The government routinely revises its quarterly reports on domestic economic output, also known as gross domestic product. Friday’s action revised an estimate of second-quarter GDP that was released July 30. Typically, a revision moves the rate about 0.5%.

Economists had projected that the latest revision could put economic growth as low as 1.3%. Still, Friday’s report was discouraging because growth below 2% reflects a very weak recovery.

“We’re still expanding,” Rupkey said. “I think everybody’s just feeling the disappointment that it’s not quite as quick as we thought, which means people won’t be put back to work as quick as we thought.”

He and other economists were encouraged that consumer spending from April through June was revised upward to 2% from an earlier estimate of 1.6%.

Consumer sentiment improved slightly in August, according to survey results released Friday by Thomson Reuters and the University of Michigan. Even so, just 1 in 4 households expected their finances to improve in the year ahead, the survey found.

Bernanke said that although the Fed had options for boosting the recovery, others had roles to play as well. Consumer spending and increased business investment “must ultimately take the lead.”

On the whole, he said, “that critical handoff appears to be underway.”

“He’s clearly stating that he’s not out of ammunition but he’s not the only one in this fight either,” said Gregory D. Hess, an economist and dean of the faculty at Claremont McKenna College.
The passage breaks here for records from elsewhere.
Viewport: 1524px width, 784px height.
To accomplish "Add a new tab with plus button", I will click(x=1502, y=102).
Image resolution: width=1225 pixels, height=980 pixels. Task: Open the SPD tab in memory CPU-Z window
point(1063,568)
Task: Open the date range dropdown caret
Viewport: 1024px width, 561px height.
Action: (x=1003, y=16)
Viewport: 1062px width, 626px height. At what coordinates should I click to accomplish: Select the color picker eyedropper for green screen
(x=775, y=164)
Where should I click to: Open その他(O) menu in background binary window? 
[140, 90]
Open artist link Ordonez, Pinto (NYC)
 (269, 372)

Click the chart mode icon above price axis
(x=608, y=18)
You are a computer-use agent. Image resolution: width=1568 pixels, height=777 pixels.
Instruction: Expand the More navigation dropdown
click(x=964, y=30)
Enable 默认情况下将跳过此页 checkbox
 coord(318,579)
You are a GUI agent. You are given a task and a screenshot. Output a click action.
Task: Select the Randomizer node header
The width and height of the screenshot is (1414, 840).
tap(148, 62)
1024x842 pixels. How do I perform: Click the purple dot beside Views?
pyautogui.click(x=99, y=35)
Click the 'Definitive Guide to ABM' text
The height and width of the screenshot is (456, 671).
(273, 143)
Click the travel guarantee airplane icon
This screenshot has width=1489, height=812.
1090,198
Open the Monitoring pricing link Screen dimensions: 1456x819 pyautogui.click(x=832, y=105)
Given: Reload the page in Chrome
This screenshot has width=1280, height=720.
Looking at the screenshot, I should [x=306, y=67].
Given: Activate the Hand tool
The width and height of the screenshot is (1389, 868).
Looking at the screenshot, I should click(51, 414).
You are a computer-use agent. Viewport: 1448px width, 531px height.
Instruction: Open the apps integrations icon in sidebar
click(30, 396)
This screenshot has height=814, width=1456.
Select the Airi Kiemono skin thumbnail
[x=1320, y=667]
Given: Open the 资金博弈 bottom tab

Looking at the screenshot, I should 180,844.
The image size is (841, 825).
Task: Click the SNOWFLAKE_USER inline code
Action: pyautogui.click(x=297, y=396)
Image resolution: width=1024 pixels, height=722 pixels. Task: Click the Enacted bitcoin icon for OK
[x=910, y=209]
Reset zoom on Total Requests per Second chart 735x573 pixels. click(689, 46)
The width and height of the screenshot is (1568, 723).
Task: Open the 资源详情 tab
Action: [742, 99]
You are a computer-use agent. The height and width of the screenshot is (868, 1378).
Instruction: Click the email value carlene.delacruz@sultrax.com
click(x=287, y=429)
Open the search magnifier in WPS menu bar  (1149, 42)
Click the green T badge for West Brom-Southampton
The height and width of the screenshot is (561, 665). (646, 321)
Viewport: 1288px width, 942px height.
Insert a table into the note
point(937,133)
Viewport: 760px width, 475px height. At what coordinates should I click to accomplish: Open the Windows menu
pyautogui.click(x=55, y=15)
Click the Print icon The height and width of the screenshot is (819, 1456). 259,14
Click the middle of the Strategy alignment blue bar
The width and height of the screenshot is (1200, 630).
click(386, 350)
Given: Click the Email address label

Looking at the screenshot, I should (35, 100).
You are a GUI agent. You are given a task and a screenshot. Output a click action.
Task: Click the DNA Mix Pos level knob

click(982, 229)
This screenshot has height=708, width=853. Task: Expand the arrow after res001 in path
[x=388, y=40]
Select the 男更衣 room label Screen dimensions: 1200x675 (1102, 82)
The Fed had hoped to pull back its extraordinary support for the economy by now. But as growth slowed, it had to shift its strategy. This month, the central bank said it would resume buying U.S. Treasury bonds to hold down longer-term interest rates instead of beginning to shrink its huge, $2-trillion, portfolio.

Bernanke said Friday that the central bank could decide to expand its purchases of long-term securities.

Rupkey said an announcement by the Fed of a large purchase, such as $500 billion worth, would help keep mortgage rates at record lows for months. But he doesn’t think the Fed will make such a move unless the economy loses jobs for two straight months.

Bernanke said the Fed also could lower or even eliminate the 0.25% interest rate it pays to commercial banks for excess reserves they keep at the Fed. That, he said, would encourage them to lend that money to others instead, and help stimulate the economy.

He said there was not a significant risk of the economy “falling into deflation” — a harmful cycle of lower prices that damages growth. But he said the Fed was prepared to “strongly resist [downward] deviations from price stability.”